Paraquat (PQ) is a widely used herbicide that is severely toxic to humans and animals. Pulmonary fibrosis is a disorder that can result from PQ poisoning. Fluorofenidone (AKF-PD) is a novel small molecule pyridone drug with a widespread and clear anti-organ fibrosis effect; however, its mechanism of action on PQ poisoning-induced pulmonary fibrosis is not clear. The purpose of the present study was to investigate the protective effect and underlying mechanism of AKF-PD on PQ poisoning-induced pulmonary fibrosis. Human alveolar epithelial cells (HPAEpiC) and Sprague-Dawley rats were treated with AKF-PD in the presence or absence of PQ. Hematoxylin-eosin and Masson staining were used to observe the morphological changes in lung tissue.

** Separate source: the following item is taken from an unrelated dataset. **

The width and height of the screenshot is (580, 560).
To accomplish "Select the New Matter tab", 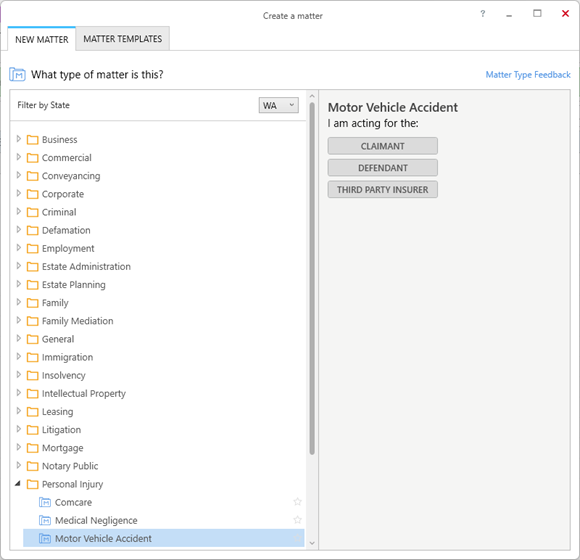I will (x=42, y=39).
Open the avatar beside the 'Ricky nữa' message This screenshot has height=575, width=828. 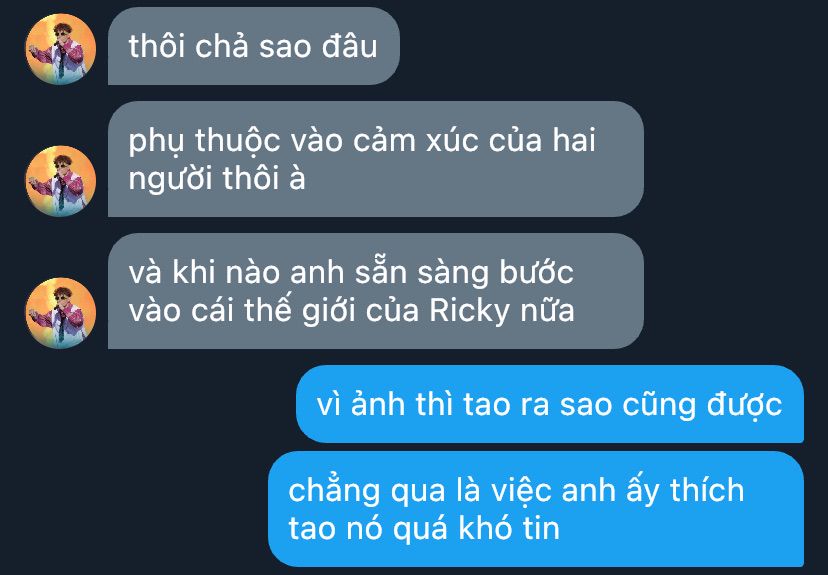tap(61, 313)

Cell Counting Kit-8 and lactate dehydrogenase assays were used to evaluate the viability of HPAEpiC cells. ELISA was used to detect inflammatory factors and the collagen content. Finally, the effects of AKF-PD on pulmonary fibrosis, as well as the underlying mechanisms, were evaluated via western blotting, reverse transcription-quantitative PCR and immunofluorescence analysis. AKF-PD effectively alleviated PQ-induced pulmonary fibrosis and reduced the expression of oxidative stress and inflammatory factors. Moreover, AKF-PD treatment effectively inhibited the PI3K/Akt/mTOR signaling pathway and upregulated autophagy. Overall, these findings suggested that AKF-PD can alleviate PQ-induced inflammation and pulmonary fibrosis by inhibiting the PI3K/Akt/mTOR signaling pathway and by upregulating autophagy.